Your instructions :: Your answer must consist solely of the lines from the one containing "Instruction: Click the" through the last line of the records below, reproduced exactly, with all pictures omitted.
--
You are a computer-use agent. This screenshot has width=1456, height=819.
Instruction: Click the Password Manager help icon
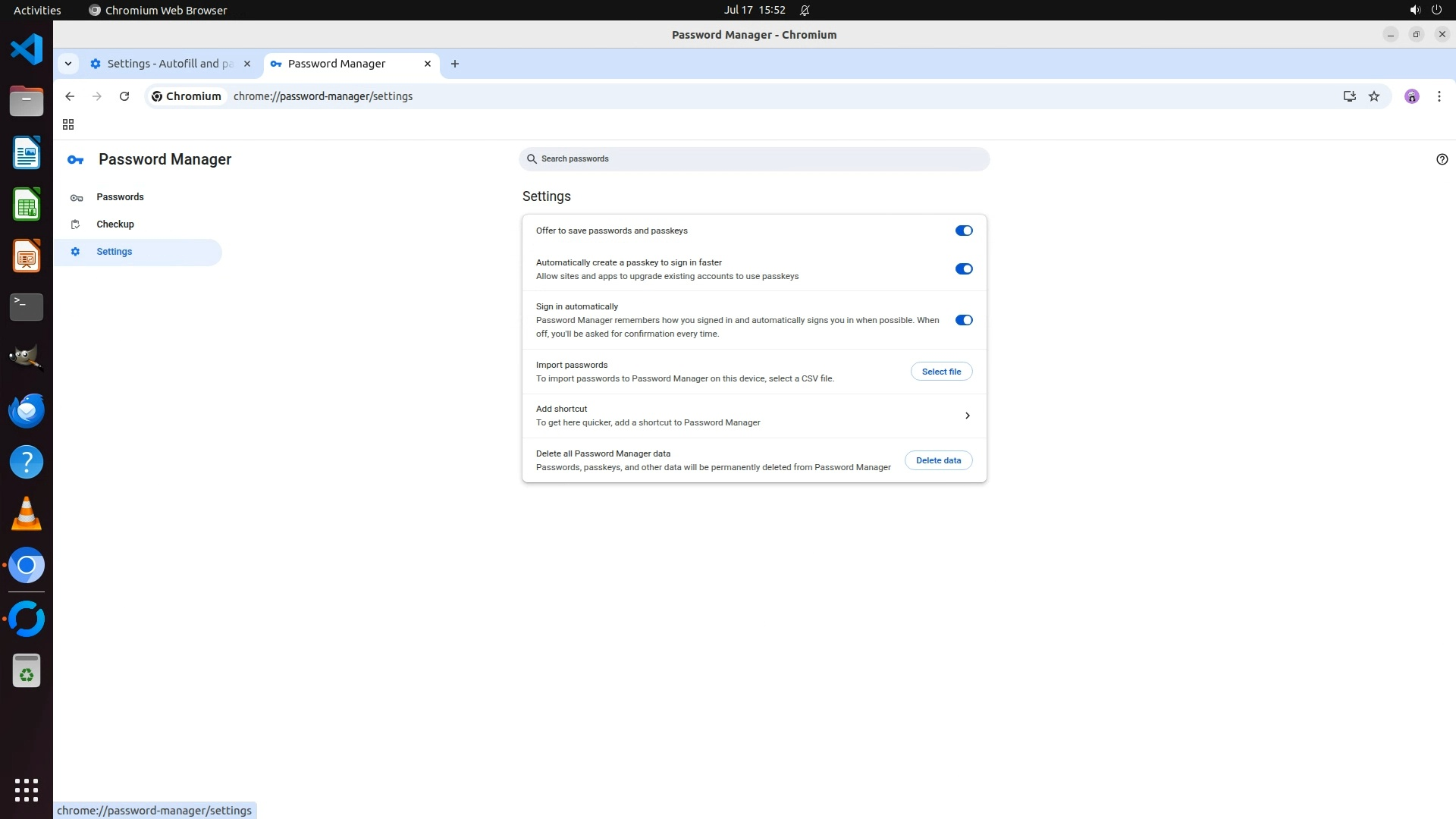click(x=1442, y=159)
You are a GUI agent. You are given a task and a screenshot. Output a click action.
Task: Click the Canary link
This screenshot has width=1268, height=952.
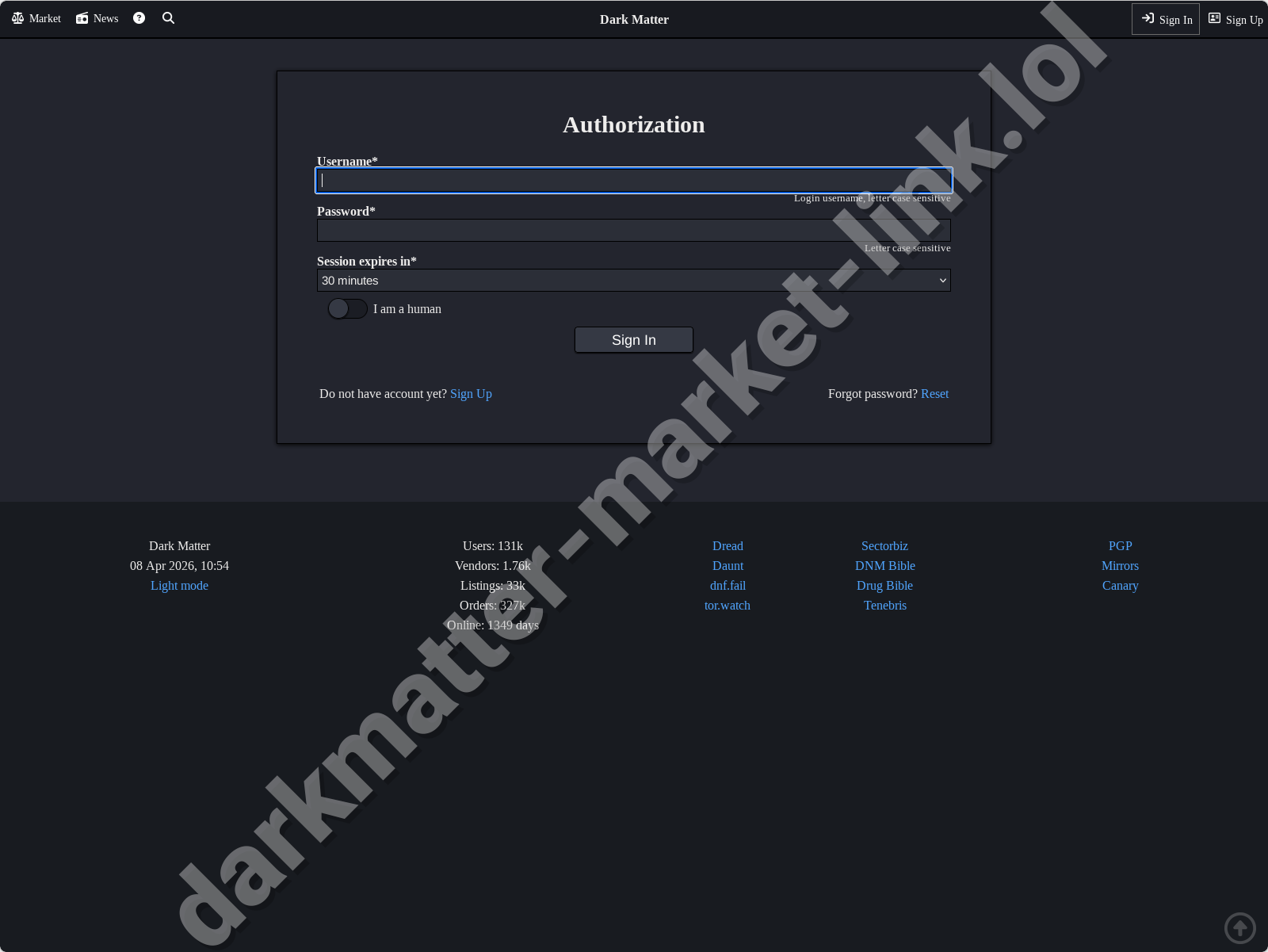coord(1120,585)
--
Response area ::
Instruction: Click the Password Manager help icon
click(x=1442, y=159)
You are a GUI agent. You are given a task and a screenshot. Output a click action.
Task: Click the Canary link
This screenshot has width=1268, height=952.
coord(1120,585)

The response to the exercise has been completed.